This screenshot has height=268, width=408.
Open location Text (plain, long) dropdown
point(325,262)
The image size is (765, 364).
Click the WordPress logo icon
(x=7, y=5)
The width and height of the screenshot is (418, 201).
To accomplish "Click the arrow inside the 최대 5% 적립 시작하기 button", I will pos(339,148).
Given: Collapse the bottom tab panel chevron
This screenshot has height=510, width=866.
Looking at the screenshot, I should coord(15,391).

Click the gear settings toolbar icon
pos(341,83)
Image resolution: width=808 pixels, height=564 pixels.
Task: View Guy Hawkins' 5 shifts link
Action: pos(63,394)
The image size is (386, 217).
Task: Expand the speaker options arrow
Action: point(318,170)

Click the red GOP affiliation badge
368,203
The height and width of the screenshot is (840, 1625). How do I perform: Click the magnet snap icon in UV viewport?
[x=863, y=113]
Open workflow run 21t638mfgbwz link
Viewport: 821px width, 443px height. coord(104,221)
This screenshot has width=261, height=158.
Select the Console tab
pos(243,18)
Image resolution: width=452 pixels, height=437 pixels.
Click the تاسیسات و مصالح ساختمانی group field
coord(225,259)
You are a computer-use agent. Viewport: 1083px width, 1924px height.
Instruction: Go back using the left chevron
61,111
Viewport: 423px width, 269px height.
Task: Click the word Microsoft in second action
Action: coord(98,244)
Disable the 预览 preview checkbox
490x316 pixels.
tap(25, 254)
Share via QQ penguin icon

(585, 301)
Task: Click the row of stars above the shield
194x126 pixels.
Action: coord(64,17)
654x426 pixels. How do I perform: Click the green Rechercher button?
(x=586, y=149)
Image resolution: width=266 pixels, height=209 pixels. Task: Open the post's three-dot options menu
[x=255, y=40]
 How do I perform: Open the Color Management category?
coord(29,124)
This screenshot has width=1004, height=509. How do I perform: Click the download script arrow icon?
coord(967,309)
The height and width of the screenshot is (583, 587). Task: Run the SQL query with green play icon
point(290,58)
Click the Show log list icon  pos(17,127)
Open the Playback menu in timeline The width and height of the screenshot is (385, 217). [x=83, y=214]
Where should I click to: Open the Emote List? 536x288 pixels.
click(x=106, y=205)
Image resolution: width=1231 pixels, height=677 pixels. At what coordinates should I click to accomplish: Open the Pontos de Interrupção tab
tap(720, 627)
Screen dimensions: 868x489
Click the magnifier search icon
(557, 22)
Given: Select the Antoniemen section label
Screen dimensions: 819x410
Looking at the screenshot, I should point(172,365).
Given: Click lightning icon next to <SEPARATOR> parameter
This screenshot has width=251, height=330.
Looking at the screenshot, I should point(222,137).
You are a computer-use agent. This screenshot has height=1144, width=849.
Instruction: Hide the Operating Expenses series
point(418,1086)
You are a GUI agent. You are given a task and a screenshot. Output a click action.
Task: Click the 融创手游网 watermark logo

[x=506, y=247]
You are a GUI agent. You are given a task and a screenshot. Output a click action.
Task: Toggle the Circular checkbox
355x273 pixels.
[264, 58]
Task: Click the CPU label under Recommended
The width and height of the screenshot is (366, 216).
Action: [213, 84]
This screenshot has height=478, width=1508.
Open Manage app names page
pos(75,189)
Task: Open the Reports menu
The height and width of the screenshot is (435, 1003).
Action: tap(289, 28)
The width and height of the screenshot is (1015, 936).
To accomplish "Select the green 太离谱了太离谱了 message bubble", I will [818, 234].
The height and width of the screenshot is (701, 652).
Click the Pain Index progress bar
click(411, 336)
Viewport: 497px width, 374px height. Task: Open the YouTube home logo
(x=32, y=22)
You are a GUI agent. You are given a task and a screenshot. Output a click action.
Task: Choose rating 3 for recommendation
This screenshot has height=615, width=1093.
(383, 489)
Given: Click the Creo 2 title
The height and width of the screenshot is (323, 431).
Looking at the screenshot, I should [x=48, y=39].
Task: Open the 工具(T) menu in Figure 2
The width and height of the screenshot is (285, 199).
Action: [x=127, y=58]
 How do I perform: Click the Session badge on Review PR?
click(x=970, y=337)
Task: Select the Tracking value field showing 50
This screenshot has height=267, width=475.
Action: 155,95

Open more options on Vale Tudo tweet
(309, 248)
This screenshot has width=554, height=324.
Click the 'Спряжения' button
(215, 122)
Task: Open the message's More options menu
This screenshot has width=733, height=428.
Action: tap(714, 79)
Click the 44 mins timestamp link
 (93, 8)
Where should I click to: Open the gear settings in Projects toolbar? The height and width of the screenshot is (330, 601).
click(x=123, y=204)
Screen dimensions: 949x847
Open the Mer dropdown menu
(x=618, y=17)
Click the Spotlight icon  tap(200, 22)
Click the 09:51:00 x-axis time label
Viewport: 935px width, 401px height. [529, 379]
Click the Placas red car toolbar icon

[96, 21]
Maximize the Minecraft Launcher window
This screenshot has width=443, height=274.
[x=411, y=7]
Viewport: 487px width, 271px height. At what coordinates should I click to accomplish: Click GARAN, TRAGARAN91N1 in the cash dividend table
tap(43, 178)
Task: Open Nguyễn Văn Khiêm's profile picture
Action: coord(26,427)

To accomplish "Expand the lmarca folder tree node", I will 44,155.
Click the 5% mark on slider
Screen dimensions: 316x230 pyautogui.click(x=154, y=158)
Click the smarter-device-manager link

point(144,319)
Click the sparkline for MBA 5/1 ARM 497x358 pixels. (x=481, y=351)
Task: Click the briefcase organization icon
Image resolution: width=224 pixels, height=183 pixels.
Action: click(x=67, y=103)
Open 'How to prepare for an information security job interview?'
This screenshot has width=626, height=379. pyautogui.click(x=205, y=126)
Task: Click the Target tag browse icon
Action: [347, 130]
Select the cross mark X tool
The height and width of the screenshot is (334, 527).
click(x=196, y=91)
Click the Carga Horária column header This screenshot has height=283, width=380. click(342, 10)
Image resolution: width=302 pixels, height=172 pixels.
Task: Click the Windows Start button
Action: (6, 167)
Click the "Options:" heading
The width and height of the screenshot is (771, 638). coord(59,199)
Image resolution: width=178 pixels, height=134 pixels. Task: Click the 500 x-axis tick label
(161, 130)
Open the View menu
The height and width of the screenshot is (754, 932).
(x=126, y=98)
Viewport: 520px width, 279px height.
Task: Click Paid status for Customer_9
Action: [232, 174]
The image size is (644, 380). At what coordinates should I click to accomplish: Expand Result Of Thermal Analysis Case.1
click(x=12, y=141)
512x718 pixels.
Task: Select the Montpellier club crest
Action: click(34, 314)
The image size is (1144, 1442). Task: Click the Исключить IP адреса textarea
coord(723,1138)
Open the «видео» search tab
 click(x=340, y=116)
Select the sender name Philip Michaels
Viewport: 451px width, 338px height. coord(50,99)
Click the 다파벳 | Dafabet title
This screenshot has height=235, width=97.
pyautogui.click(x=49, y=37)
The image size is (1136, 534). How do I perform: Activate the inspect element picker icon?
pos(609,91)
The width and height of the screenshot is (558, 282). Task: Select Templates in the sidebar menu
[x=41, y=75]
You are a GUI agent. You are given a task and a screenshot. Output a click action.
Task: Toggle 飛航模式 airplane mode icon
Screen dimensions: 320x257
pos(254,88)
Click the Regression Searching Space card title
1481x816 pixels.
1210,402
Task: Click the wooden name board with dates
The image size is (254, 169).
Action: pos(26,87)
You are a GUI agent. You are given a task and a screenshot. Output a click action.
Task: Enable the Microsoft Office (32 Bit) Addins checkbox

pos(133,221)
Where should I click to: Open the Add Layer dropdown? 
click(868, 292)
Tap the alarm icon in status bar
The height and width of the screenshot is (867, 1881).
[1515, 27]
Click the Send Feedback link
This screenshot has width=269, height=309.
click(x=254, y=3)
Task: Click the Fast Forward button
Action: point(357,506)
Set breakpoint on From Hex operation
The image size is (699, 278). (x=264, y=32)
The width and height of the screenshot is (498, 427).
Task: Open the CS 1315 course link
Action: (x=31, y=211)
----
Produce an exact repeat of the lines from the one containing "Select the sender name Philip Michaels" through the last line of the data, and nothing more.

Select the sender name Philip Michaels
Viewport: 451px width, 338px height. coord(50,99)
Click the 다파벳 | Dafabet title
This screenshot has height=235, width=97.
pyautogui.click(x=49, y=37)
The image size is (1136, 534). How do I perform: Activate the inspect element picker icon?
pos(609,91)
The width and height of the screenshot is (558, 282). Task: Select Templates in the sidebar menu
[x=41, y=75]
You are a GUI agent. You are given a task and a screenshot. Output a click action.
Task: Toggle 飛航模式 airplane mode icon
Screen dimensions: 320x257
pos(254,88)
Click the Regression Searching Space card title
1481x816 pixels.
1210,402
Task: Click the wooden name board with dates
The image size is (254, 169).
Action: pos(26,87)
You are a GUI agent. You are given a task and a screenshot. Output a click action.
Task: Enable the Microsoft Office (32 Bit) Addins checkbox

pos(133,221)
Where should I click to: Open the Add Layer dropdown? 
click(868, 292)
Tap the alarm icon in status bar
The height and width of the screenshot is (867, 1881).
[1515, 27]
Click the Send Feedback link
This screenshot has width=269, height=309.
click(x=254, y=3)
Task: Click the Fast Forward button
Action: point(357,506)
Set breakpoint on From Hex operation
The image size is (699, 278). (x=264, y=32)
The width and height of the screenshot is (498, 427).
Task: Open the CS 1315 course link
Action: (x=31, y=211)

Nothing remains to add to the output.